In a rural area of Northamptonshire in the UK, Will Gamble Architects has recently extended a Grade 2 listed double fronted Victorian house. The project makes use of a disused cattle shed and the ruins of a former parchment factory and a scheduled monument.
The client’s initial brief was to convert the cattle shed and demolish the ruin to make way for a new extension. From the beginning of the design process, it was clear that the client viewed the ruin as a constraint as opposed to a positive asset that could in fact be celebrated through a sensitive but well-conceived intervention.
Instead of demolishing the ruin, Will Gamble Architects proposed “a building within a building” – where two lightweight volumes could be delicately inserted within the masonry walls in order to preserve and celebrate it.
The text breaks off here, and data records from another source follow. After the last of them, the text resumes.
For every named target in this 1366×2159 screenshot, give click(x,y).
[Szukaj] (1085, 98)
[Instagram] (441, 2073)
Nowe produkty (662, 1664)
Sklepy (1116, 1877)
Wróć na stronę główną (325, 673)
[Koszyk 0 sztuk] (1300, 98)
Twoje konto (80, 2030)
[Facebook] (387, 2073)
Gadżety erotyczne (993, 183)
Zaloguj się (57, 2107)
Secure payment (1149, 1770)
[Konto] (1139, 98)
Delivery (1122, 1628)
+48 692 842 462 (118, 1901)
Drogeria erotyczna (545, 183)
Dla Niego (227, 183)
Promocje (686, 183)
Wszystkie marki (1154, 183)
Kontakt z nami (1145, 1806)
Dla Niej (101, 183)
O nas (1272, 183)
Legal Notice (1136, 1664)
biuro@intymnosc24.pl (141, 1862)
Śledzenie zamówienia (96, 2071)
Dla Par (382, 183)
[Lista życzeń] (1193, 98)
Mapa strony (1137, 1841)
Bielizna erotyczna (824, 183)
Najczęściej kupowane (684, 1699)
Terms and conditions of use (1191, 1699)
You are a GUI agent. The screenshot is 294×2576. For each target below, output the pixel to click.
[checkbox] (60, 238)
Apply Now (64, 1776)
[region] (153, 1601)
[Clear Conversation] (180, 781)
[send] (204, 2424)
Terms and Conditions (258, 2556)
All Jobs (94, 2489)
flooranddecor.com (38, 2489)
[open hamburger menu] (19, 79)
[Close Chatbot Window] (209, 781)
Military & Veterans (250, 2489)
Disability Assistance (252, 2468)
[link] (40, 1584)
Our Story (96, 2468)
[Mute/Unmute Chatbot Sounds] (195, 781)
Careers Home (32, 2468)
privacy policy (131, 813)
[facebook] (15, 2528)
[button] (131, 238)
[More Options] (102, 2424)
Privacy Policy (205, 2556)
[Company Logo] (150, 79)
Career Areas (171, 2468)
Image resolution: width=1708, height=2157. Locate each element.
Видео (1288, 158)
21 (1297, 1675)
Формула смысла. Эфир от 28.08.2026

A palette of honest materials was chosen both internally and externally which references the site’s history and the surrounding rural context.
Externally, corten steel, oak, and reclaimed brick have been used. The extension was built out of up-cycled materials predominantly found on site which was both cost-effective and sustainable, whilst allowing the proposal to sensitively blend into its surroundings. Internally the structural beams of the existing cattle shed were exposed as well as the steelwork to the new parts – the stone walls were re-pointed and washed in lime to create a mottled effect and a concrete plinth was cast along the base to create a monolithic “skirting”.
A contemporary kitchen (also designed by the practice) juxtaposes the uneven and disordered nature of the ruin and continues the theme of a modern intervention set within a historic context.